The premise behind Indiana poet and teacher Ross Gay’s first work of prose, “The Book of Delights,” is alluring. Every day or so for a year after his 42nd birthday, he will write an “essayette” on something that has given him a flash of joy — glimpses of beauty, sweet encounters with strangers, humorous moments, unexpected reprieves from boredom or pain, some sight he has eagerly twisted his head toward “like a sunflower.” (It also acknowledges many painful moments, as when Gay shares his black father’s story of how his white grandmother shook his hand only reluctantly, then wiped it on her apron, upon meeting him in 1971 in Verndale, Minn.)
This unusual and imaginative book is likely to inspire many readers to hone what Gay calls “a delight radar” and to create “delight journals” of their own. The problem is, Gay’s essays aren’t particularly delightful. For every one that’s full of grace, such as one exploring the comfortable, unspoken trust that strangers riding together in a train feel after an extended time, there’s a goofy, indulgent one, such as a three-pager on how Gay collects his own urine to use as fertilizer, and how this one time his girlfriend’s daughter grabbed a bottle of it thinking it was a soft drink. Not delightful.

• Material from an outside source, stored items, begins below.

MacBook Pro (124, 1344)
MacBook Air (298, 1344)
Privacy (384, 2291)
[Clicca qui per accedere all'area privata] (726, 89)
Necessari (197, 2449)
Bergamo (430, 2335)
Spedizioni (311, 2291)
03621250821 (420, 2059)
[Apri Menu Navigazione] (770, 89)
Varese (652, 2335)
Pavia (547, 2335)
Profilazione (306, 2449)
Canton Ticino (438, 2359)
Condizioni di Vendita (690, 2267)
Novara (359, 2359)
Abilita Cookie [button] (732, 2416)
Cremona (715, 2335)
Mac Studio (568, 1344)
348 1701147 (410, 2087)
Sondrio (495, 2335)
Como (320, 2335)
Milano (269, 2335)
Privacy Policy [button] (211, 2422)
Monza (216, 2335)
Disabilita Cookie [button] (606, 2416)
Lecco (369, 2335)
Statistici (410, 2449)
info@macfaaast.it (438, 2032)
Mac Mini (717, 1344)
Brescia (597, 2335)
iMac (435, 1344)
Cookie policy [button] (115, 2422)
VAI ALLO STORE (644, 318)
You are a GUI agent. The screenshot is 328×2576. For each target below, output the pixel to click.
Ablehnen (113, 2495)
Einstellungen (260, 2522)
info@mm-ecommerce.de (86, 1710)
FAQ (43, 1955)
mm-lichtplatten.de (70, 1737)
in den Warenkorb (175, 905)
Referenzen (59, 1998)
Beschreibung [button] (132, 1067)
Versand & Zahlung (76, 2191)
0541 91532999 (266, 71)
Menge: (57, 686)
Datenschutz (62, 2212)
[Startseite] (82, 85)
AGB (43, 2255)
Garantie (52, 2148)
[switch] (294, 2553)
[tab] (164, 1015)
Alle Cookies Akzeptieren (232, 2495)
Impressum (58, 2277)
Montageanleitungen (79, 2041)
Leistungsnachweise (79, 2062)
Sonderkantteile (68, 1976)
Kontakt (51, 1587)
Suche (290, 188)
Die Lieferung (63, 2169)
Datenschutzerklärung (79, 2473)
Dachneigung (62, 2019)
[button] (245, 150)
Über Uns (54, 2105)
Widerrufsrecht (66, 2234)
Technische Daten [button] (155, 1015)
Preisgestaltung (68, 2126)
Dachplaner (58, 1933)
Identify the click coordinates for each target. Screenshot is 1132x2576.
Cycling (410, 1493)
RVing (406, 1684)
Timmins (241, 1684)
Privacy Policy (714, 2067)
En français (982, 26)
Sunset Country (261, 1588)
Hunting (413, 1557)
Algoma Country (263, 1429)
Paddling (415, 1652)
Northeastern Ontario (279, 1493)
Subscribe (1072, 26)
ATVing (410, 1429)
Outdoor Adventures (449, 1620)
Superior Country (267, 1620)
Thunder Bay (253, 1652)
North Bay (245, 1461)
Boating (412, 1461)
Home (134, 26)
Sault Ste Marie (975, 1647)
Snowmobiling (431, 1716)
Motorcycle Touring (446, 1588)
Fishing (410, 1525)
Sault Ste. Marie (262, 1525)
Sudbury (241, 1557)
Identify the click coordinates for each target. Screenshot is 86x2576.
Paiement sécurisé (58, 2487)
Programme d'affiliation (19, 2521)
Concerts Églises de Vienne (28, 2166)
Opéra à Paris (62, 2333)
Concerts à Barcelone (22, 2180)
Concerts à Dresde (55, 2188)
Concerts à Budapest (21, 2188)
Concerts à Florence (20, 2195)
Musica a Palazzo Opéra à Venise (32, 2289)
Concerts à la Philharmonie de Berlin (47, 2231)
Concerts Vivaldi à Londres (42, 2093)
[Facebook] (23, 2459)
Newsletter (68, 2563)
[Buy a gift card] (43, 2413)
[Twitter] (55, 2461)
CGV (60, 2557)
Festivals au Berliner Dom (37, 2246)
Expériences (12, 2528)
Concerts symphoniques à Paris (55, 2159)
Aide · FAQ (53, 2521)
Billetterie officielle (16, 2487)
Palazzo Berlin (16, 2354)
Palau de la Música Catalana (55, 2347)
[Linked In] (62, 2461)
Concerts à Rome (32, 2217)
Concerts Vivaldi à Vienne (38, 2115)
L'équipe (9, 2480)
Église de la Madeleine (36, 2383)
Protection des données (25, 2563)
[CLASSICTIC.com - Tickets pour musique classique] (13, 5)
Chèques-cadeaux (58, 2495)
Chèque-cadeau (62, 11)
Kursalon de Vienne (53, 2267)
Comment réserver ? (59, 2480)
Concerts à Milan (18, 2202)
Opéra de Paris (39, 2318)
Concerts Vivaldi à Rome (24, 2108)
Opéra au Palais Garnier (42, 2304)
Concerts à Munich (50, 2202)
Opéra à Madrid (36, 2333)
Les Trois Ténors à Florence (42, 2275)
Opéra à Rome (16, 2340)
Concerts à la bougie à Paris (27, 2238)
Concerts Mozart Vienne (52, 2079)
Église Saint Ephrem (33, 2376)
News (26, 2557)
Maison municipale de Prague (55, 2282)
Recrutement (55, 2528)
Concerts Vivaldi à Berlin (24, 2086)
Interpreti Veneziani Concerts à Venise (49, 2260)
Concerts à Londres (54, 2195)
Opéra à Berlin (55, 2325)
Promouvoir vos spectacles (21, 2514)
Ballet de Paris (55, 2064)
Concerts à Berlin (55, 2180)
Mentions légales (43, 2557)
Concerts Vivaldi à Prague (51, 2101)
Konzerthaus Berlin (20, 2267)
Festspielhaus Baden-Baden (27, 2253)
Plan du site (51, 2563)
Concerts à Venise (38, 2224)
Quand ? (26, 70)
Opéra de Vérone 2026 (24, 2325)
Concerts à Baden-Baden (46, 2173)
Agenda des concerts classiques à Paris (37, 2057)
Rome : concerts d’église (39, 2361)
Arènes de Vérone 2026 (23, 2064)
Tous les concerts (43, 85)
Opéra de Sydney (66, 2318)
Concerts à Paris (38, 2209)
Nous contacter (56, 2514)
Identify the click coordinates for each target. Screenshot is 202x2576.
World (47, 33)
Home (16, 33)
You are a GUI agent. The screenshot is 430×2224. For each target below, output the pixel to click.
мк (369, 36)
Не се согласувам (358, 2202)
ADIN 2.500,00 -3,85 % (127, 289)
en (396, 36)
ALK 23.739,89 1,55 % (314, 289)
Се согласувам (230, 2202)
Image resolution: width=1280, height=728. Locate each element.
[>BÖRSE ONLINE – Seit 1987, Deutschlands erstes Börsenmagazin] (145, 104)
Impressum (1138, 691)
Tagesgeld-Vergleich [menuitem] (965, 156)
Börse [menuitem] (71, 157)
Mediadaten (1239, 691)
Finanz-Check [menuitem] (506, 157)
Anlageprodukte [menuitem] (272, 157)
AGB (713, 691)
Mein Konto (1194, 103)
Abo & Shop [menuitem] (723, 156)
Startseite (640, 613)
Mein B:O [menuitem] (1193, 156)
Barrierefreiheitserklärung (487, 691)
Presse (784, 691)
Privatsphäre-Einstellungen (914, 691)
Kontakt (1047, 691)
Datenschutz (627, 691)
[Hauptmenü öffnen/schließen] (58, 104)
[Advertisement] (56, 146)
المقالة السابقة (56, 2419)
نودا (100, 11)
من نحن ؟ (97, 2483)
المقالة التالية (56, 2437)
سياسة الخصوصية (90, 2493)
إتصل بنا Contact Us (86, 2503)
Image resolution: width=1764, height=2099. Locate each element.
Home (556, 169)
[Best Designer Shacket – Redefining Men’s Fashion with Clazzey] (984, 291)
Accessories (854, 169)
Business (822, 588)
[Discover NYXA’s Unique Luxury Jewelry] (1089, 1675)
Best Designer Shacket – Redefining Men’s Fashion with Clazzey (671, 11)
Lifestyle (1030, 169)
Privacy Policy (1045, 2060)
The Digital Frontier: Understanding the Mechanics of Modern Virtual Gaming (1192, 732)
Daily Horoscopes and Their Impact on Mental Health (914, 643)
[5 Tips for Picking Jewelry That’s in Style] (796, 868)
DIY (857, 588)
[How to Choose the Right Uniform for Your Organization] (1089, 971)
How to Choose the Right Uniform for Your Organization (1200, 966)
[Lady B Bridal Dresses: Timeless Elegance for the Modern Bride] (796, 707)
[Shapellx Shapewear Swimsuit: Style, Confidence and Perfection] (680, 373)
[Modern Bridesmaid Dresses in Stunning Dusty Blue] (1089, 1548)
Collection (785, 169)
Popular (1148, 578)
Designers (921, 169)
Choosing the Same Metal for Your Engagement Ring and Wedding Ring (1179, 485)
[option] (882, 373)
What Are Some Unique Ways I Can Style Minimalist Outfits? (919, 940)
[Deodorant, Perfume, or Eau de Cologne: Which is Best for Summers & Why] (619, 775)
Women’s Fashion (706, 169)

In addition, the essays are packed with allusions that will send even well-read readers to Google, an exercise that gets in the way of the reader’s delight. The writing is often careless, full of long, winding sentences that appear to have been dashed off. Perhaps such spontaneity is the point, but it makes for a bit of a struggle on our part. Gay has a passion for social justice and a fine and curious eye, but his pen wanders too much into things that feel banal rather than delightful. His idea will inspire, but the execution falls short.